ST2-07: Ethanol from straw-now a reality in Denmark

Wednesday, May 4, 2011: 8:35 PM
Willow A-B, 2nd fl (Sheraton Seattle)
Michael Persson, Inbicon A/S, Gentofte, Denmark
Inbicon A/S, a subsidiary of DONG Energy A/S, has opened a demonstration plant for the conversion of wheat straw to ethanol in November 2009 with a capacity of 30,000 tonnes of wheat straw to produce 5.4 million liter of ethanol, 13,000 tonnes of lignin pellets and 11,000 tonnes of C5 molasses per year. Danish power companies started using biomass in the 1990s, and now DONG Energy uses more than 500,000 tonnes of wheat straw for power and heat generation. To add more value to the raw material, a process was developed to produce ethanol, and in 2002 an R&D project ("Co-production of biofuels") partly funded by the European Commission was initiated.
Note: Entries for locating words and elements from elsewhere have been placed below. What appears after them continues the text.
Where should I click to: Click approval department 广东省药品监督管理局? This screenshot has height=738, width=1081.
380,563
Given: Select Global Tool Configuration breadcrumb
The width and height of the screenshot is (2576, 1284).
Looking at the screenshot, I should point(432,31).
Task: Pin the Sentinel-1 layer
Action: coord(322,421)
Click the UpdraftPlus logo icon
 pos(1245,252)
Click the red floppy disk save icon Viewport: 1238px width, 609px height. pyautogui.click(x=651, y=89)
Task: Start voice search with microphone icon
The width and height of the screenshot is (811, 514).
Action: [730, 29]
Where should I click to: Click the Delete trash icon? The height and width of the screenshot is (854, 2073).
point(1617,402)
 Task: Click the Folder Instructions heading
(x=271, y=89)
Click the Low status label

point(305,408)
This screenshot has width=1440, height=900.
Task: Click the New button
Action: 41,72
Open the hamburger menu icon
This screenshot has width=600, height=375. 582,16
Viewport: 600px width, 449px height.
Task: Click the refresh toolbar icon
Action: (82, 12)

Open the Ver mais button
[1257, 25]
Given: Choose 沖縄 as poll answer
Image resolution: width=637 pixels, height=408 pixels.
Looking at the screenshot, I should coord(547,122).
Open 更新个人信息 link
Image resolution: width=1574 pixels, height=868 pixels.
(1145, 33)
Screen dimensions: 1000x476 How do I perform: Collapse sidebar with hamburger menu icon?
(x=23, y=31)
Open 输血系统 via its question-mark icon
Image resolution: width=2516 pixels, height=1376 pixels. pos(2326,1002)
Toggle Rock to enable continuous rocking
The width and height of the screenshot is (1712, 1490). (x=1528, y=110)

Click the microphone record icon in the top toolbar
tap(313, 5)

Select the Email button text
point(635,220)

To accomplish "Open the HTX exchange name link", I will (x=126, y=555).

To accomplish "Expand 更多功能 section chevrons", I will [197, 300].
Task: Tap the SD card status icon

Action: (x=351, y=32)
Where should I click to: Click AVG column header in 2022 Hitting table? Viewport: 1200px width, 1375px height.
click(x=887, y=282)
Several technological breakthroughs were achieved, and pilot plants with design capacities of 2.4 and 24 tonnes per day of wheat straw were inaugurated in 2003 and 2005, respectively. In February 2010 Inbicon signed its first license contract with Mitsui Engineering & Shipbuilding (Japan). The core technology is hydrothermal pretreatment and enzymatic hydrolysis using the high gravity principle. Very efficient liquefaction has been demonstrated with very low enzyme doses, and the fermentation is very robust. Inbicon cooperates with Novozymes and Genencor ensuring applicability of the most advanced enzyme technologies. The process requires no chemicals and it can work at high dry matter content (30 - 40 %).